In 1980 he started the Lou Rawls Parade of Stars Telethon, a yearly television event that raised hundreds of millions of dollars for the United Negro College Fund.
Mr. Rawls also acted, appearing in about 20 films, including “Leaving Las Vegas” (1995), and many television series. He lent his voice to children’s television shows, including “Garfield,” “Hey Arnold!” and “The Rugrats,” and provided the voice of the grandfather on Bill Cosby’s animated series “Fatherhood.” From 1989 to 1992, he made three albums with Blue Note.
In 2003 Mr. Rawls moved to Scottsdale, Ariz. On Jan. 1, 2004, in Memphis, he married his third wife, Nina, a former flight attendant, who managed his career for a time. In 2004 he learned he had lung cancer.

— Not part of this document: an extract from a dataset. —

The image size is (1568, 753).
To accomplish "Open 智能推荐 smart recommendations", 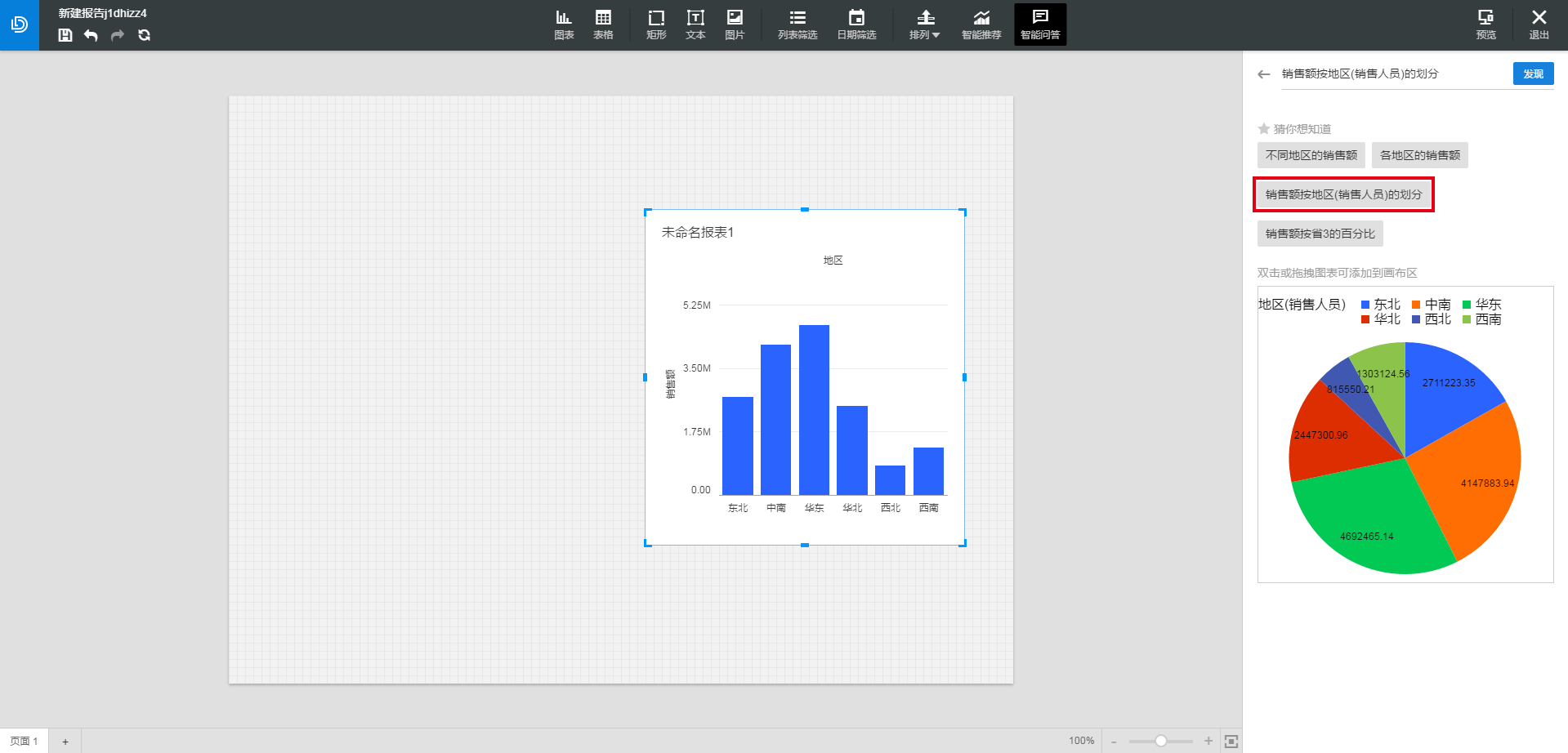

In addition to his wife, Mr. Rawls is survived by their son, Aiden. He is also survived by another son, Lou Rawls Jr. of Los Angeles, and two daughters, Louanna Rawls of Los Angeles and Kendra Smith of Los Angeles, and four grandchildren.
Over the years, Mr. Rawls’s hits ranged from material that recalled rough roots, like “Tobacco Road” and “Natural Man,” to the good-humored flirtation of “Fine Brown Frame” and the romance of “Lady Love.” In another sign of his versatility, he released a Savoy Jazz tribute to one of his early pop models, “Rawls Sings Sinatra,” in 2003, the same year he released “How Great Thou Art,” an album of gospel and spiritual favorites.